Likewise, it’s possible to be a spiritual (though not Christian) person without eating the bread of life, but such spirituality tends to be limp, unfocused and lacking in the kind of energy that Jesus provides. Certainly one thing Jesus did mean when he said he was the bread of life is that our most basic and important human longings are met in him. He is the foundation for a healthy spiritual diet.

To be a Christian, we need Jesus. Sounds axiomatic, but you’d be surprised at how many people would love to be Christians without having to deal with Jesus, at least a Jesus who claimed, or for whom claims were made, to be the Son of God.

Another possible distortion of our spiritual lives is that we eat so much junk food that the bread of life ceases to be our mainstay.

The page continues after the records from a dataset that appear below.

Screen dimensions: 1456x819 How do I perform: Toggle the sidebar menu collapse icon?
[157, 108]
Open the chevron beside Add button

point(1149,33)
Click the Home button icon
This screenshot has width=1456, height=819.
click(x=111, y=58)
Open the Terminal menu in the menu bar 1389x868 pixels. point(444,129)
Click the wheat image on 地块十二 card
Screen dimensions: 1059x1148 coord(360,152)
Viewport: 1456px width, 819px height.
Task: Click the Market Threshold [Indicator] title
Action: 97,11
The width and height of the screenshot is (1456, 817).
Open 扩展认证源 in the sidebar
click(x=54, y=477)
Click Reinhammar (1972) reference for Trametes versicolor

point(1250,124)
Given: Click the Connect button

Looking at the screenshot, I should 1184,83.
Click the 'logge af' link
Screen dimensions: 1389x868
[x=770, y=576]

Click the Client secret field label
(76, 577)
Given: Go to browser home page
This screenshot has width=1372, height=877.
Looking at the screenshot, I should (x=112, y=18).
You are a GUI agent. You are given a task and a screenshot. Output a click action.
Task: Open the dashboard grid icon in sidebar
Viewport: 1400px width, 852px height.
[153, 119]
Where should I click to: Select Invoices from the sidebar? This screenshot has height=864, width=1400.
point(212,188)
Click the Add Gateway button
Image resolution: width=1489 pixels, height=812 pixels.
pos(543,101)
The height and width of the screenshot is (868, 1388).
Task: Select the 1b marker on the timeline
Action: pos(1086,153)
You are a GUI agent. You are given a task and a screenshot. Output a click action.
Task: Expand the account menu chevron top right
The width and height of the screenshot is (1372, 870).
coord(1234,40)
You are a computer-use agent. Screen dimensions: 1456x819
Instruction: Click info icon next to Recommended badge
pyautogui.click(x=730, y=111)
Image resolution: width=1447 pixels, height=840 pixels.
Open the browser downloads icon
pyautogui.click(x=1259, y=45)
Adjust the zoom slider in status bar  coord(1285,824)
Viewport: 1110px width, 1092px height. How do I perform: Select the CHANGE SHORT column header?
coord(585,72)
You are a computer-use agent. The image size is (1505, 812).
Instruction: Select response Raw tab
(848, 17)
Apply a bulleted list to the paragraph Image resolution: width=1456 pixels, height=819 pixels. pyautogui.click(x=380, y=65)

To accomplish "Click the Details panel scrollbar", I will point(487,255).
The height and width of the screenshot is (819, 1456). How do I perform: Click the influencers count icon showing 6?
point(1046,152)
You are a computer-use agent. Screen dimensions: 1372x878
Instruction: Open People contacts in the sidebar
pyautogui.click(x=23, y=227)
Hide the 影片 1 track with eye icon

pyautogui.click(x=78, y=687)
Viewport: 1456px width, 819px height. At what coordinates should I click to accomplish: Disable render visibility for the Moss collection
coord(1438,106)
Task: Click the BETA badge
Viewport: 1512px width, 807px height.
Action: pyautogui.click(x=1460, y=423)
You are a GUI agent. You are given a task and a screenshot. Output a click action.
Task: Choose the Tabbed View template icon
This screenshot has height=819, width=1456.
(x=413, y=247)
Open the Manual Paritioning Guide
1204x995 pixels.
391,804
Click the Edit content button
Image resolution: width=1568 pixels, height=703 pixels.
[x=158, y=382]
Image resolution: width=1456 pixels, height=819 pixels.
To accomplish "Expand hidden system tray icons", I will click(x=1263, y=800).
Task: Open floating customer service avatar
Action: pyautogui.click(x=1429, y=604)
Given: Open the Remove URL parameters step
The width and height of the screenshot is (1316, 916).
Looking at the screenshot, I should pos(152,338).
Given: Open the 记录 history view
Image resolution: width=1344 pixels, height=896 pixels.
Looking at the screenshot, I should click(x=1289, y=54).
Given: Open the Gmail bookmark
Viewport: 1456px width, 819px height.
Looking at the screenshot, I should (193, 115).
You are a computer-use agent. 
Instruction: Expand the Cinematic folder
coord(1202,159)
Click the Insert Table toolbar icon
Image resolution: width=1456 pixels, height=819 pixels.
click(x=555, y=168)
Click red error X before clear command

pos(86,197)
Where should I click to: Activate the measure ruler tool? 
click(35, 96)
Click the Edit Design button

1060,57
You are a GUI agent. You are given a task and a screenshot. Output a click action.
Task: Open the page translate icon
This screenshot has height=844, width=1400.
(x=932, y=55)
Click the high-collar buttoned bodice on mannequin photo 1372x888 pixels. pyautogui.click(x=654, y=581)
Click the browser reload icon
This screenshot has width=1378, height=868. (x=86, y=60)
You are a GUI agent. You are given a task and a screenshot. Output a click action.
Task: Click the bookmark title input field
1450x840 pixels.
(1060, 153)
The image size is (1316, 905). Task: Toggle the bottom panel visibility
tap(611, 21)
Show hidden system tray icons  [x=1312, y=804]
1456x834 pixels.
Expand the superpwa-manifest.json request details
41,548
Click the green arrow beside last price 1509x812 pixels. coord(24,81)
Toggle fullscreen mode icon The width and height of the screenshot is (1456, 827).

This is different from the previous distortion of not eating any bread at all in that in this case there is no deliberate attempt to avoid bread, but rather that we fill up on so many empty calorie delicacies that we leave no room for truly nutritional things. Thus, while appearing to have eaten too much, we actually are starving for the nutrients we need.

In terms of the spiritual life, we do the same thing when we give lip service to our faith, but don’t bother with such ways of dining on the bread of life as praying, Bible reading, intentionally doing good deeds, giving to the church, participating in the Lord’s Supper, and partaking of the other means of sustenance that God provides through Jesus.

Through means such as these God has made it possible for us to be continually nourished by the bread of life. On this Thanksgiving Day, we will sit down at tables laden with all sorts of delicious food items. We will give thanks for all of it. But we’re not going to be eating turkey every day for the rest of our lives. For the next two weeks, maybe. But not the rest of our lives. We’re not going to be eating cranberries again for perhaps another four weeks at Christmas, or maybe not until next Thanksgiving. And yams? Are you kidding?

So we’re thankful for all of these things. But we’re thankful most of all that we have daily bread, both in a real sense, and in a spiritual sense. We get blessed in so many ways — but the one constant we can count on is Jesus, our daily bread. Jesus is the most nutritious food of all – and we better not try doing without him.  So remember to invite the Bread of Life to your table today – and every day.  Bon appetit! And Happy Thanksgiving!